Start of Entries provided

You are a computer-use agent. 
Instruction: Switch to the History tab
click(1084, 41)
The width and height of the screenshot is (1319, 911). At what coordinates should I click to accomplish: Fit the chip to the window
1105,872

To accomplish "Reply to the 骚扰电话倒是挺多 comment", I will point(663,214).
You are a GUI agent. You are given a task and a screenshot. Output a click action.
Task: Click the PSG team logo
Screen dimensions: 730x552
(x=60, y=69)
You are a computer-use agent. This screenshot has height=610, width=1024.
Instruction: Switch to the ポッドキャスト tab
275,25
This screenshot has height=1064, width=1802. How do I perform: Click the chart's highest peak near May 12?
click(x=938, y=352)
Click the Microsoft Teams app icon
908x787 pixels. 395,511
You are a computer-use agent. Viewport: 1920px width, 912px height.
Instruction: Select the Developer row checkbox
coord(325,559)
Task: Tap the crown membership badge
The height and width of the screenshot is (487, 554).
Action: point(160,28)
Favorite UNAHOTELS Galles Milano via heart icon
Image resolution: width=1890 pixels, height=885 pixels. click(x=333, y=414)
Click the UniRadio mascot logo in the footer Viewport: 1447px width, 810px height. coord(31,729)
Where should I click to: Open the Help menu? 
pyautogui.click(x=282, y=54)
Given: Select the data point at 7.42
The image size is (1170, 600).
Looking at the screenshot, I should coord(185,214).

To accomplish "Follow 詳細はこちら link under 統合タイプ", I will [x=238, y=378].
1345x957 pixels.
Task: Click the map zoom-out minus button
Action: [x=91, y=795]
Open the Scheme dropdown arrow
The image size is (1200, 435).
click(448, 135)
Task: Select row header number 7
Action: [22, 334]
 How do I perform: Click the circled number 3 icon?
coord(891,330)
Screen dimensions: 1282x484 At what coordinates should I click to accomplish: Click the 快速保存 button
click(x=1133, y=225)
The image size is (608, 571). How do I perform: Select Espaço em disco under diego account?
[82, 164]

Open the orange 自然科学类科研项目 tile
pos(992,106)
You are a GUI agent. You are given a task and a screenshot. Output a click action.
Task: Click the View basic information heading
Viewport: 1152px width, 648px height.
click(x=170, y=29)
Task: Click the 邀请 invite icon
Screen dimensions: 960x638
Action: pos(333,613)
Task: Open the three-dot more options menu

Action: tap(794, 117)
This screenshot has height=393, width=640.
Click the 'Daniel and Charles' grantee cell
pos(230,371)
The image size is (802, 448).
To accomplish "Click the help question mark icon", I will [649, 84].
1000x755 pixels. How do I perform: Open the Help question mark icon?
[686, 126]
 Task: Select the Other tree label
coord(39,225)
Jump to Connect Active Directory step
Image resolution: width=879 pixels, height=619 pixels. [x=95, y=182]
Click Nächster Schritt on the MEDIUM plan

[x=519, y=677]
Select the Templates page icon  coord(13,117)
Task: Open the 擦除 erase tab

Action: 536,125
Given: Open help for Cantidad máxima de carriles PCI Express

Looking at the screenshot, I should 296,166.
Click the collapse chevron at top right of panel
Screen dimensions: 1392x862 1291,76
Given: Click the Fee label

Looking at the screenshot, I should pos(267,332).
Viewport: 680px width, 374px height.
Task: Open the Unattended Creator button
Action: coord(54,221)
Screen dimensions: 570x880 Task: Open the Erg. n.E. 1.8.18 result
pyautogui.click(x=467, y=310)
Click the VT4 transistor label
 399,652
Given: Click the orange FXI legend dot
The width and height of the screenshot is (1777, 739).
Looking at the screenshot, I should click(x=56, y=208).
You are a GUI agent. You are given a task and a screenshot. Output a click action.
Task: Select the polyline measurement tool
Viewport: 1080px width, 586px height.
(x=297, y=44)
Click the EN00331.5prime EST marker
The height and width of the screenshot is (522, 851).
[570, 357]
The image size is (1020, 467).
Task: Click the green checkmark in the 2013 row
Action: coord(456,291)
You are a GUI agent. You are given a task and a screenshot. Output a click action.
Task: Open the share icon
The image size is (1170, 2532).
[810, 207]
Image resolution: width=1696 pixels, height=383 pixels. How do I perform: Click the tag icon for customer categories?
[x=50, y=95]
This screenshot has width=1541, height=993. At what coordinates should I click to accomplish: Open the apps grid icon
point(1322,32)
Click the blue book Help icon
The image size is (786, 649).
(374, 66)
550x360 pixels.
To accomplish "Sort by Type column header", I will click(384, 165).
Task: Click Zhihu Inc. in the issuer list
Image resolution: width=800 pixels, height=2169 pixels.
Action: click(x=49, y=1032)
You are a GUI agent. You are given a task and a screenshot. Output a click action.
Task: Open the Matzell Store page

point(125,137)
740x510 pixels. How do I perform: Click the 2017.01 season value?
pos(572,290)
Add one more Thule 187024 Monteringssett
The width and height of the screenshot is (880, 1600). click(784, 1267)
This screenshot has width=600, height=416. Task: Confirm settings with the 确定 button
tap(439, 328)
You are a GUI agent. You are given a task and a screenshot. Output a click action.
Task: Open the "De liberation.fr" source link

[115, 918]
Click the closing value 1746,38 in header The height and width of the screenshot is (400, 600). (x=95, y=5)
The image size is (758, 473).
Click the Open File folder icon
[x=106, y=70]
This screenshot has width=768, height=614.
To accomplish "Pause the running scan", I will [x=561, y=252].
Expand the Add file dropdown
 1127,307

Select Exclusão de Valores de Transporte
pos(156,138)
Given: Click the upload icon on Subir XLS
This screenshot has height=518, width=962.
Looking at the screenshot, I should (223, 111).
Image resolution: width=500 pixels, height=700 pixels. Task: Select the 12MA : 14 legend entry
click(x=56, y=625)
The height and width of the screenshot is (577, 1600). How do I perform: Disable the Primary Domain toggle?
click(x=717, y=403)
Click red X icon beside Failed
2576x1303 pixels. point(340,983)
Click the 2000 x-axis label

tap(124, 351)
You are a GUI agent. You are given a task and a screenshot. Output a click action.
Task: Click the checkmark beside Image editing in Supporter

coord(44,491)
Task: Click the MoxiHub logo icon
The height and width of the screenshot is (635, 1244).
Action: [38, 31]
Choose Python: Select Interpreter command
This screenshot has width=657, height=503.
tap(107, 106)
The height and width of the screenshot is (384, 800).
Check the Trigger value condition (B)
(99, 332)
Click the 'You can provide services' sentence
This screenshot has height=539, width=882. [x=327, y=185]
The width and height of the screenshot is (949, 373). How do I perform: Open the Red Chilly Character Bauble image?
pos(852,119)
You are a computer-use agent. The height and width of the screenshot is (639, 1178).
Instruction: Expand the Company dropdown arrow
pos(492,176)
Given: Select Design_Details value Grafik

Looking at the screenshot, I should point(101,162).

End of Entries provided

Print the line that contains "Click red X icon beside Failed", then every later line of the entries above up to and including the last, all exactly as written.

◆ Response:
Click red X icon beside Failed
2576x1303 pixels. point(340,983)
Click the 2000 x-axis label

tap(124, 351)
You are a GUI agent. You are given a task and a screenshot. Output a click action.
Task: Click the checkmark beside Image editing in Supporter

coord(44,491)
Task: Click the MoxiHub logo icon
The height and width of the screenshot is (635, 1244).
Action: [38, 31]
Choose Python: Select Interpreter command
This screenshot has width=657, height=503.
tap(107, 106)
The height and width of the screenshot is (384, 800).
Check the Trigger value condition (B)
(99, 332)
Click the 'You can provide services' sentence
This screenshot has height=539, width=882. [x=327, y=185]
The width and height of the screenshot is (949, 373). How do I perform: Open the Red Chilly Character Bauble image?
pos(852,119)
You are a computer-use agent. The height and width of the screenshot is (639, 1178).
Instruction: Expand the Company dropdown arrow
pos(492,176)
Given: Select Design_Details value Grafik

Looking at the screenshot, I should point(101,162).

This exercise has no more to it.